One of the ways for a person to get a concussion is to suffer a blow to the head. Many sports — including “non-contact” sports such as soccer — can result in head impacts during the course of routine play. The problem is that not all impacts result in a concussion. And there’s evidence that a series of smaller impacts can be as damaging as a single larger blow. Researchers and companies have tried different placements for sensors to measure the forces involved in a head impact, but as we’ve written before, perhaps the most useful location is in a mouthguard; it is nearer the center of gravity of the head, and is most likely to remain tightly connected to the head as it moves.
Prevent Biometrics is a company with a new force-sensing mouthguard. Unlike some other devices that only measure linear forces in three axes, this device also measures rotational forces in all three axes. This is important, as there are indications that rotational forces may result in more trauma to the brain than a straight-line blow. The data is gathered and sent wirelessly to an app on a smartphone or tablet where team staff can monitor the status of each player. If an impact exceeds a preset limit, a red LED in the front of the mouthguard glows and an alert is sent to the app, indicating that the player should be taken aside and evaluated.
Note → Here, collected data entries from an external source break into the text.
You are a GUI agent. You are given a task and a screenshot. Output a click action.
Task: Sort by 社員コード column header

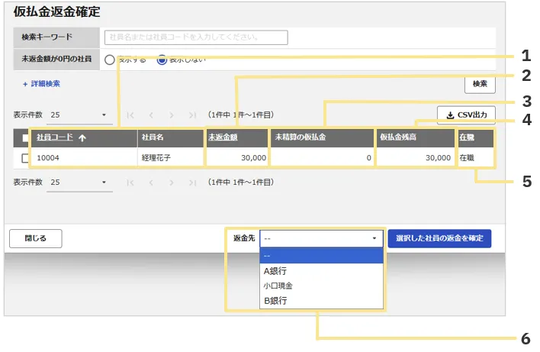[x=55, y=137]
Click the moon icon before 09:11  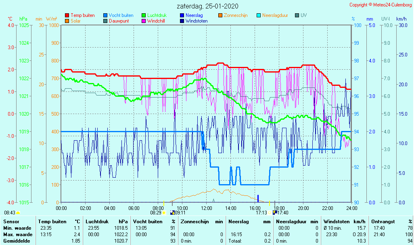[x=172, y=212]
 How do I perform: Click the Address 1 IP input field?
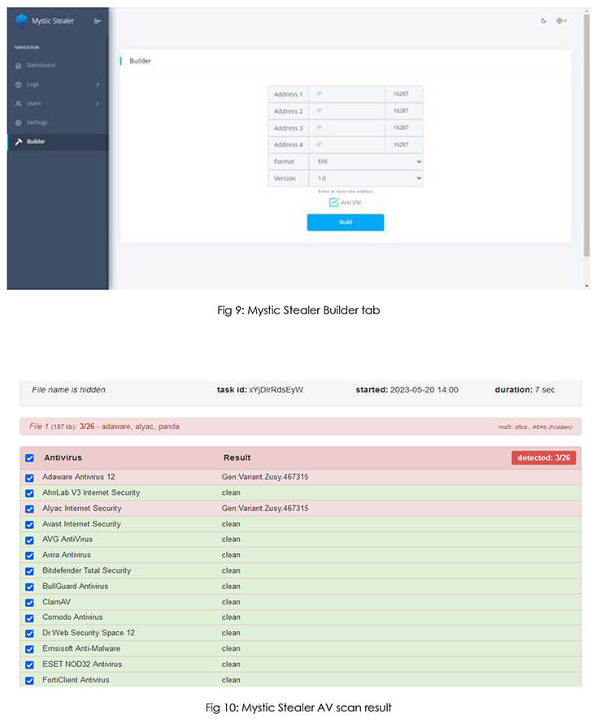point(346,94)
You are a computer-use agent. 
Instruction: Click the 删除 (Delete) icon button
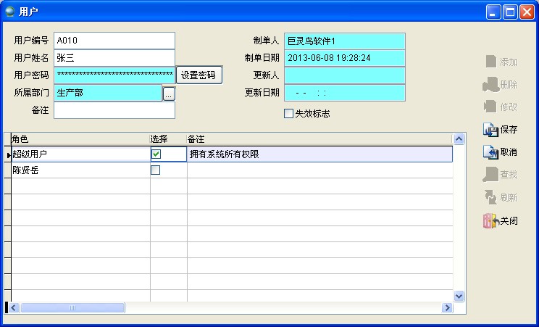[x=501, y=85]
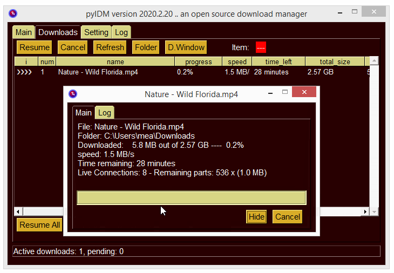This screenshot has width=394, height=273.
Task: Cancel the Wild Florida download in popup
Action: (x=287, y=217)
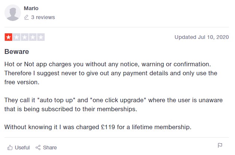Open the reviewer name Mario
The height and width of the screenshot is (155, 235).
(x=31, y=8)
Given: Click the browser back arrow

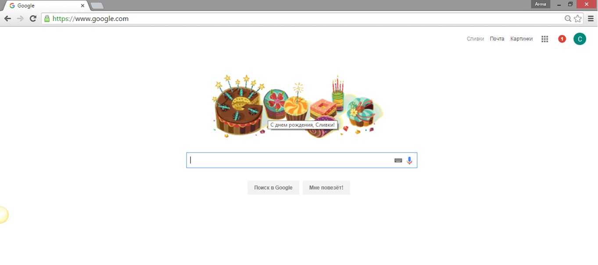Looking at the screenshot, I should click(7, 18).
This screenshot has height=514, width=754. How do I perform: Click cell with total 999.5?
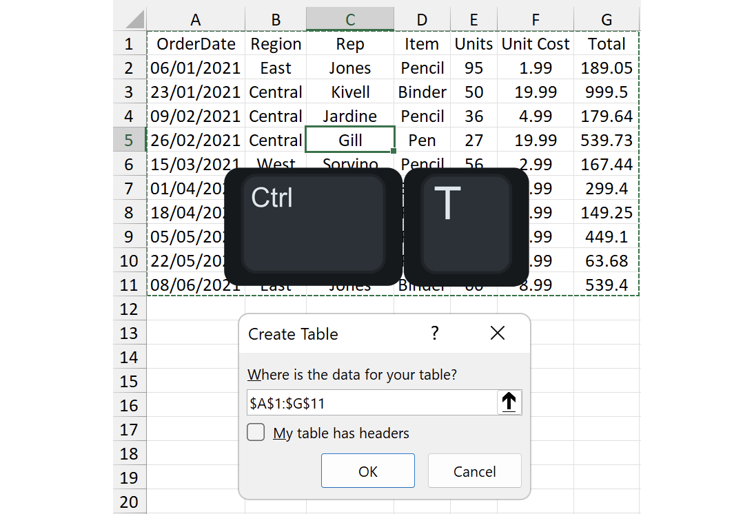pos(606,92)
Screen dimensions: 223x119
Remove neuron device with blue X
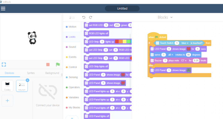28,80
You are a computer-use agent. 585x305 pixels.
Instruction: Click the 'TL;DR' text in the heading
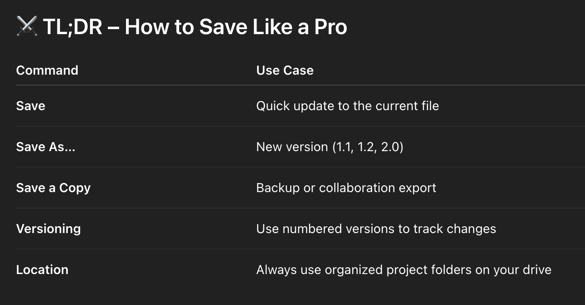(72, 27)
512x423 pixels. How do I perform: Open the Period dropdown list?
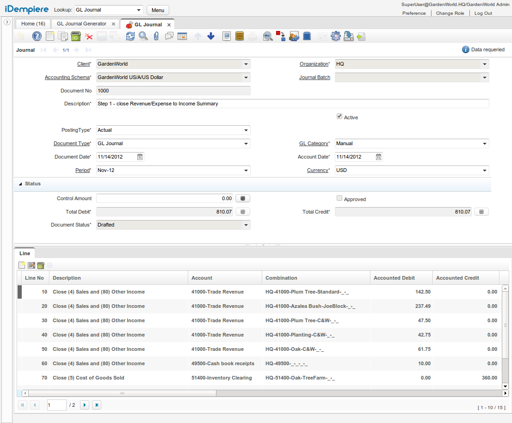pyautogui.click(x=246, y=171)
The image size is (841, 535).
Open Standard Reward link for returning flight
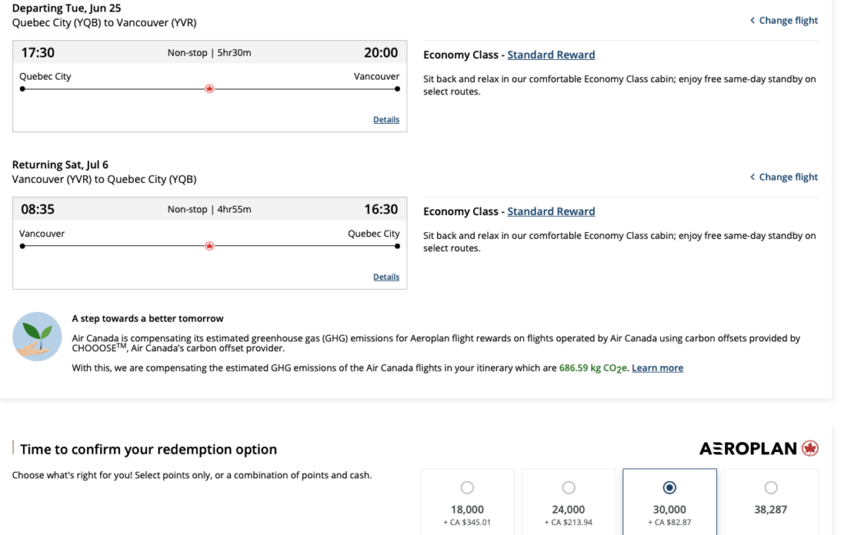[x=551, y=212]
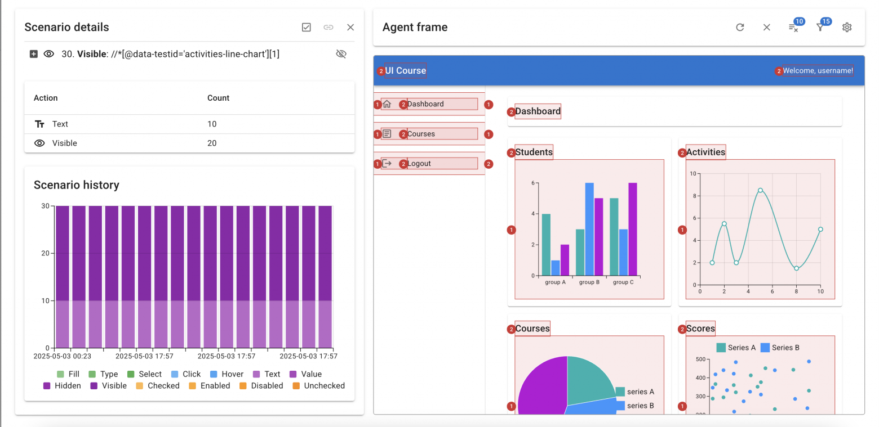Screen dimensions: 879x427
Task: Hide step 30 using crossed-eye icon
Action: tap(341, 54)
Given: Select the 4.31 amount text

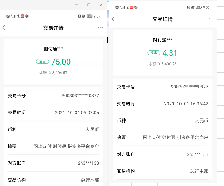Looking at the screenshot, I should click(x=170, y=53).
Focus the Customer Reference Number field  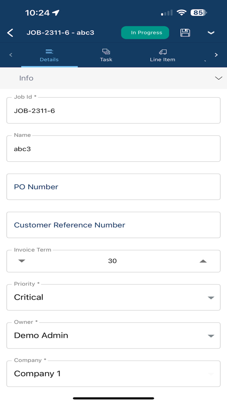pos(114,225)
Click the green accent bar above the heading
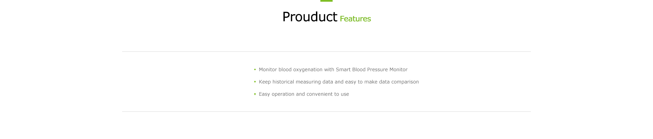This screenshot has width=653, height=139. pyautogui.click(x=327, y=1)
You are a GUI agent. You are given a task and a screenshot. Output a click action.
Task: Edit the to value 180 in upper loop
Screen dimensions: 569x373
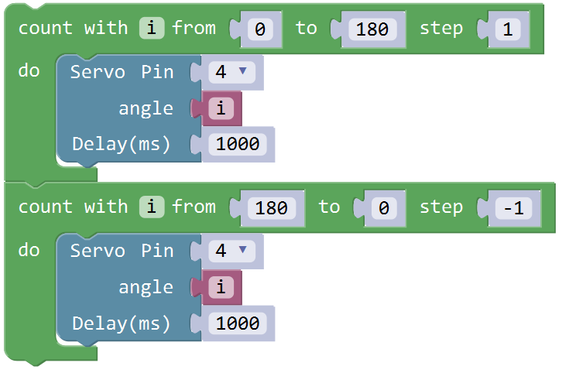[372, 29]
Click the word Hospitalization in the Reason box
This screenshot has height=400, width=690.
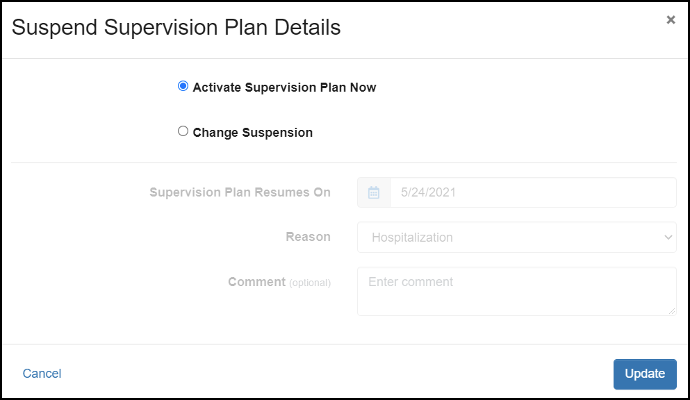click(412, 238)
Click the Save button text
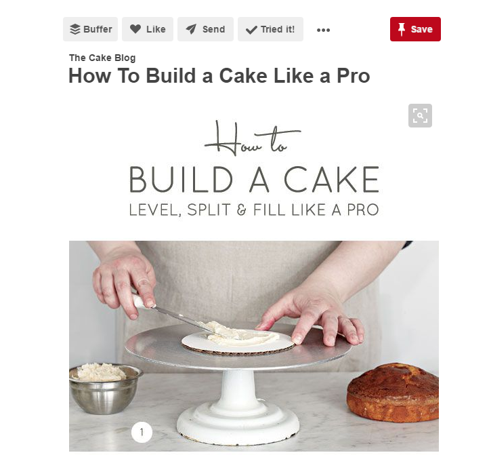The width and height of the screenshot is (489, 455). pos(422,29)
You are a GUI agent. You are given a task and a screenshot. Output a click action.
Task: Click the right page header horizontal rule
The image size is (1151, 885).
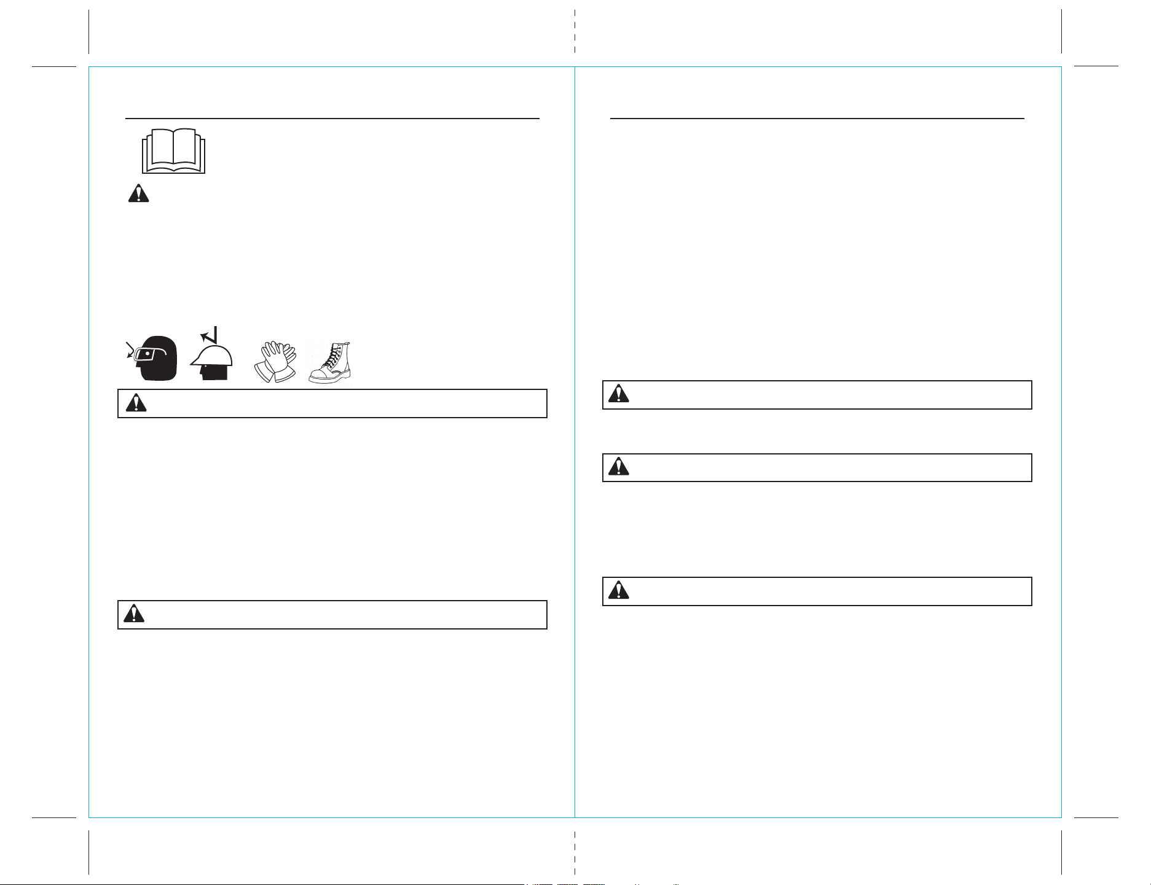click(x=817, y=118)
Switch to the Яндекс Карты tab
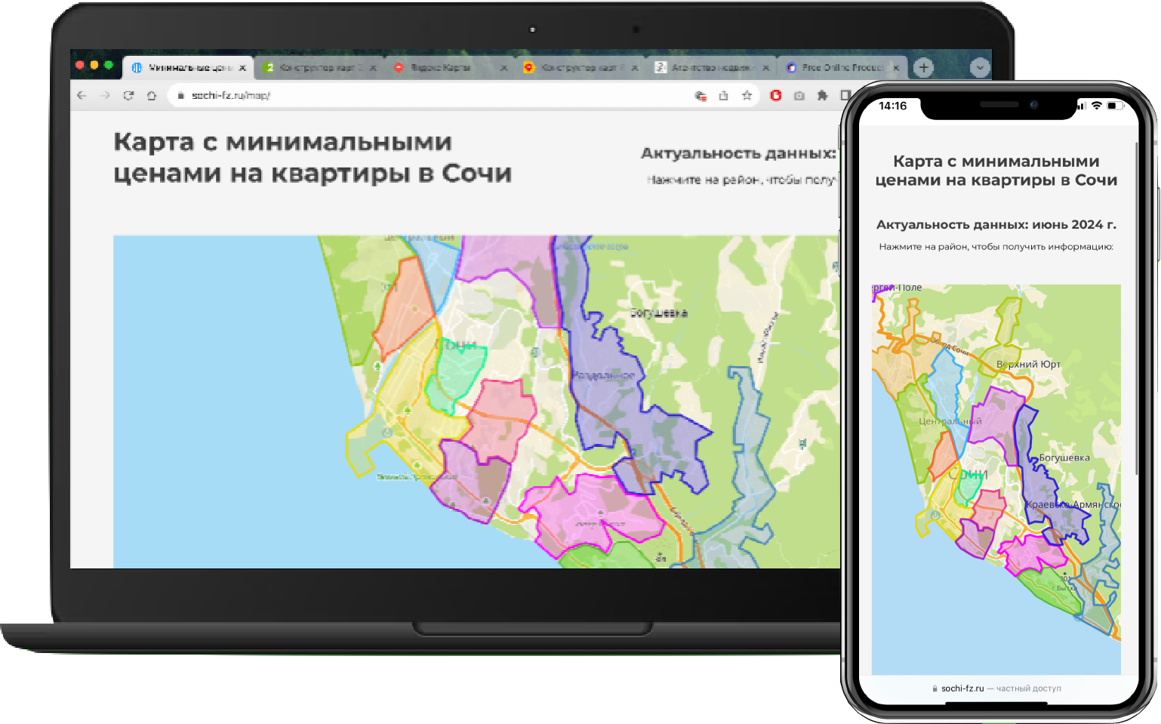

The company is a spin-off of the renown Cleveland Clinic and has received funding support from the National Institutes of Health (NIH). The company also is heavily involved in scientific research about head impact and concussion injuries. According to company representatives, theirs is the only product that has been proven in a peer-reviewed study to have a +/- 5 percent accuracy rate, using the National Football League’s (NFL) Validation Standard. The product is in beta testing now, with limited distribution planned for later in 2017. The product is expected to be available on a broader basis to teams and leagues (not to individual consumers) in 2018.
We need to know a lot more about the causes and treatment of concussive head injuries, especially as we try to understand the effects of cumulative impacts and the variations among individuals. Accurate data gathered from a device like the Prevent Biometrics smart mouthguard could rapidly advance our knowledge in these areas, which could lead to increased prevention of injuries in the first place.